You have seen the coffee cups or t-shirts that proclaim, “A good lawyer knows the law, but a great lawyer knows the judge.”


Some read this phrase as suggesting that the “great lawyer” is one who has an improper relationship with the judge – that he or she can use a personal relationship to improperly influence the judge.  But most lawyers know better.  Most lawyers understand that “knowing the judge” means knowing the judge’s background, preferences concerning the presentation of evidence (including exhibits), arguments of motions, drafting of proposed orders, and given that experience, how he or she is likely to rule on a particular issue.  “Knowing the judge” also means knowing the local rules, local forms, local customs, and what things irritate the judge (and every judge is irritated by at least one thing that lawyers or litigants may do).


Many lawyers, particularly those in more rural areas of the state or who limit their practice to one area of law, understand the personality and preferences of the judges they see on a regular basis. Many of these lawyers may have a fair advantage appearing before that judge. (The advantage is “fair” because it results from experience and knowledge.)  That advantage – knowing how the judge thinks and his or her preferences – is not outcome-determinative, but it still may be an advantage, similar to a sports team playing on their home field.


Why did I say it “may” be an advantage, given what I said earlier about the benefits of “knowing the judge?”  Because simply knowing the judge’s thought processes and preferences is not enough. You still need to have the law and the facts on your client’s side.  And you need to be prepared to be able to give the judge what he or she needs to know to make a ruling.


So, the purpose of “The Book” is to give Tennessee lawyers case-related information to help them understand the trial judge who will rule on their client’s case or preside over a jury trial. By looking at past appellate court rulings arising from cases decided by the trial judge, anyone unfamiliar with a judge can get a “feel” for the judge.

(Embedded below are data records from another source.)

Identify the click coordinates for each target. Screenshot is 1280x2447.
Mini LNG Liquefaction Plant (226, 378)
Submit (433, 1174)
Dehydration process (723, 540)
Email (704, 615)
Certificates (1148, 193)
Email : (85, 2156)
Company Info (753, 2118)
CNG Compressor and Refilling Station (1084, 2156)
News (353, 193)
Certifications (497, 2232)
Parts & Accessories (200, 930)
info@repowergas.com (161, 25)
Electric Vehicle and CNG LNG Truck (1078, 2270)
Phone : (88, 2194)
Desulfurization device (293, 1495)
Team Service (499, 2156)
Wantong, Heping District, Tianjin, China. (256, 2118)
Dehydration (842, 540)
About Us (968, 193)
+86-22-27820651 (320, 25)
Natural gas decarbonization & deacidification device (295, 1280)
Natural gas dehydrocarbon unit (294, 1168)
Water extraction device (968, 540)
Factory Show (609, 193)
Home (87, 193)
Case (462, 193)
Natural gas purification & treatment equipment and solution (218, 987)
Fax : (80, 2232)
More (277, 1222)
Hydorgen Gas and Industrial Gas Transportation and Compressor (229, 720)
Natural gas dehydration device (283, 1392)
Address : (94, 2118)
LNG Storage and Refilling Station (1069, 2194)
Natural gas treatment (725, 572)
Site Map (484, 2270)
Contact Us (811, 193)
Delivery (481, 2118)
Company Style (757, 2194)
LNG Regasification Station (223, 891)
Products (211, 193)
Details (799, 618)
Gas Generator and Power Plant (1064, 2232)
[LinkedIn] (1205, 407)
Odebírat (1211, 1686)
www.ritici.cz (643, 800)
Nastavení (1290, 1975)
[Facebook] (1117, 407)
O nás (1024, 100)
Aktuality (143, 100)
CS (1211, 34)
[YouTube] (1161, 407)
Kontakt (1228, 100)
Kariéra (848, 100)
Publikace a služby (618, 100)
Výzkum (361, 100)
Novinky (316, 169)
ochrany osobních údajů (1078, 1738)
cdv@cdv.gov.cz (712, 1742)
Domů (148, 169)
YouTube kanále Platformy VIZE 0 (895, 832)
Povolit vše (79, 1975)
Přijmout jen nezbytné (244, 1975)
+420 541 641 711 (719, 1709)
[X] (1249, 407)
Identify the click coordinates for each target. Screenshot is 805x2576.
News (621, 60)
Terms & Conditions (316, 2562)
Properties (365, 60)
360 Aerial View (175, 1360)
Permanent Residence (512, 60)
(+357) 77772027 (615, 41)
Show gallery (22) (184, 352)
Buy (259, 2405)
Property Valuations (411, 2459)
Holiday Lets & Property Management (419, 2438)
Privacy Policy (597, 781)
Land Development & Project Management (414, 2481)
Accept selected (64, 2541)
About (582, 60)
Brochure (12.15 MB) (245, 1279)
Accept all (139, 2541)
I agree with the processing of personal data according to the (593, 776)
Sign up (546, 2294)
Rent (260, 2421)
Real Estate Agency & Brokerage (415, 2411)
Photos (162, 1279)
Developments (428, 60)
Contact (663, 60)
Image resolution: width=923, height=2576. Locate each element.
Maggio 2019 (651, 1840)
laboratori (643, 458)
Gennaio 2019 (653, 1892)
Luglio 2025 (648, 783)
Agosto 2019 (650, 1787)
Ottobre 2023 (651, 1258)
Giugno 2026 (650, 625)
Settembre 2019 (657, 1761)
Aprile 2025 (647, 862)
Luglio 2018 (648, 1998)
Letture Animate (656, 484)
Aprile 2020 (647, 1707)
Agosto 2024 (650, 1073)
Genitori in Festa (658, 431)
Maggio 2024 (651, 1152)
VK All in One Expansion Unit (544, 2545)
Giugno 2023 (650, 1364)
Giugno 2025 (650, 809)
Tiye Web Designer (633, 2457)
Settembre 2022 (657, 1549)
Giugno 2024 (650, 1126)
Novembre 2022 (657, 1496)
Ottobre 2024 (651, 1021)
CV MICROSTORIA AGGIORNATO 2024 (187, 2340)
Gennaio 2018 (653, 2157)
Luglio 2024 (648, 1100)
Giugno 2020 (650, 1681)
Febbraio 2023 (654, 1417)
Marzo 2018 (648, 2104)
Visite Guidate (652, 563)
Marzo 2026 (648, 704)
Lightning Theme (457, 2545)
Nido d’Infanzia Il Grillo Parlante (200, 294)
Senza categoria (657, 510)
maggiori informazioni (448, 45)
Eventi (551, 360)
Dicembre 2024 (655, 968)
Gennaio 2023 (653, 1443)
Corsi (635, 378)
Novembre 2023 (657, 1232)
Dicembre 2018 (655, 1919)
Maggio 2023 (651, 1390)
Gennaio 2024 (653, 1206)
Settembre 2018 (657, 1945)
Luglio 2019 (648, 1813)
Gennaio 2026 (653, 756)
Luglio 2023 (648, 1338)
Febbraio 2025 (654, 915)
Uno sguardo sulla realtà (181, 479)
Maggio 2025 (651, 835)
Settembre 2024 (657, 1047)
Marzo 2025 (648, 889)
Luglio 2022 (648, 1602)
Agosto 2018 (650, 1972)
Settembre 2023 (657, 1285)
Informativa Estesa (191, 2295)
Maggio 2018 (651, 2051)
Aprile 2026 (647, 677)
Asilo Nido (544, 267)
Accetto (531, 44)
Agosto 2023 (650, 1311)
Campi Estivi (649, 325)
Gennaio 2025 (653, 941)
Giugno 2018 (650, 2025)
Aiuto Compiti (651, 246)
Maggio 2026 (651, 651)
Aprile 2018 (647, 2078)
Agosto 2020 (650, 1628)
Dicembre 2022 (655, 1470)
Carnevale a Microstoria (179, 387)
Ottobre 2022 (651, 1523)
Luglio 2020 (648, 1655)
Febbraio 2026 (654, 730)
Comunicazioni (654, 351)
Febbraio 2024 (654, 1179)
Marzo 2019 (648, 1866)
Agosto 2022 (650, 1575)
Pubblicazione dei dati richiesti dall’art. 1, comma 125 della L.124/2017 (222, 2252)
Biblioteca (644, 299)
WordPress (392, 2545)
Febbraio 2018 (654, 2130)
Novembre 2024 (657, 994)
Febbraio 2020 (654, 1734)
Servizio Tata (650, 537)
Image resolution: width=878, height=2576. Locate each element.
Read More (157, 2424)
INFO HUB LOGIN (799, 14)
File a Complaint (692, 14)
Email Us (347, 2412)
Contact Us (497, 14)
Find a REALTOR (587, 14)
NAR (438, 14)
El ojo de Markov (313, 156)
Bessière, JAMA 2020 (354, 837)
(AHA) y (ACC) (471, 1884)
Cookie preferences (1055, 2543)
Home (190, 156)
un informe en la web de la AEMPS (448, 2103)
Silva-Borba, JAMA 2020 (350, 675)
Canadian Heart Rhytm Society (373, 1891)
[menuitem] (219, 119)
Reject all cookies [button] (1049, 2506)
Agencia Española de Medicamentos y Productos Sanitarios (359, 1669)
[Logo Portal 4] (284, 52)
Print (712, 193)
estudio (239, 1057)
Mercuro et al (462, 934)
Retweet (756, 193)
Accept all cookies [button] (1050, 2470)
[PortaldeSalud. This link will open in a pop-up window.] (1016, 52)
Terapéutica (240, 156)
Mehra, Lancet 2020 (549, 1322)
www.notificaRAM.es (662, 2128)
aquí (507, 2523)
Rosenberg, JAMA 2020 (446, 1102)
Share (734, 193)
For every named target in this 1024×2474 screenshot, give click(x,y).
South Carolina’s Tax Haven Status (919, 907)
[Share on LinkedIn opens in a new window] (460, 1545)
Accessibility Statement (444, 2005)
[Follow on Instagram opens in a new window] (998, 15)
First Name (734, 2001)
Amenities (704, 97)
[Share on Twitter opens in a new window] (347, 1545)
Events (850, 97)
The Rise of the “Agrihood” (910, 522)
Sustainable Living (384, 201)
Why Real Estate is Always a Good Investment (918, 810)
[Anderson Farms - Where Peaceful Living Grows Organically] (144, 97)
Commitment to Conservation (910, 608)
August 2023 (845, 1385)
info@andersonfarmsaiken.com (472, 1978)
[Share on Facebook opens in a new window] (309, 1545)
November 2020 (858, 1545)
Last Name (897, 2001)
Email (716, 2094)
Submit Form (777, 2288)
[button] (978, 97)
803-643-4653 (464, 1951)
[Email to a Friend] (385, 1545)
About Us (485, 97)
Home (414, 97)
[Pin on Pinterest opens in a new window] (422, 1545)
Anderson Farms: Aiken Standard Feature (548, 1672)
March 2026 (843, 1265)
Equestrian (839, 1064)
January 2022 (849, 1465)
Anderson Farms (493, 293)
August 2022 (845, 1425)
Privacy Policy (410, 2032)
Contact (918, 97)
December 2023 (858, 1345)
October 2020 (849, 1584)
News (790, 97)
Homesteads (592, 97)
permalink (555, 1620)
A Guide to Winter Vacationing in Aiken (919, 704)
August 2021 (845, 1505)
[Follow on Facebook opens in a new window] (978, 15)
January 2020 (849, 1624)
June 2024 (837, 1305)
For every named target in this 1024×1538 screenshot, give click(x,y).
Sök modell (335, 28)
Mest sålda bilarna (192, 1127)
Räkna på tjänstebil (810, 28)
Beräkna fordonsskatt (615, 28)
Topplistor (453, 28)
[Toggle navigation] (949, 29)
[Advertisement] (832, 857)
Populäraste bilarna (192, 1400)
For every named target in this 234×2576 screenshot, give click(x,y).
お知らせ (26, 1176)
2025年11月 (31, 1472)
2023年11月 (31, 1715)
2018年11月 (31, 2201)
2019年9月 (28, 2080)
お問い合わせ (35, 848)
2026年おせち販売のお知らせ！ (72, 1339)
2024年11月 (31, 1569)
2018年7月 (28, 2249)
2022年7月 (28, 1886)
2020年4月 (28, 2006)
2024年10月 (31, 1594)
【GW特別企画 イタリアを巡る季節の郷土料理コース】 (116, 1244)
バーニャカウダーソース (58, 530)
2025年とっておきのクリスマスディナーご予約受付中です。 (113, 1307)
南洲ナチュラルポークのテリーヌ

The case data contained herein does not compare with daily or weekly appearances in front of the judge on issues like a given case, but it is readily available information that give you an idea of how the judge has ruled in the past on a variety of matters.


The cases included are those originally decided by the trial judge that were in appellate court opinions released on or after January 1, 2022.  Note that there are a substantial number of judges who first took office in 2022 and thus it is reasonable to assume that there will be no appellate decisions for such judges until late 2023 or 2024.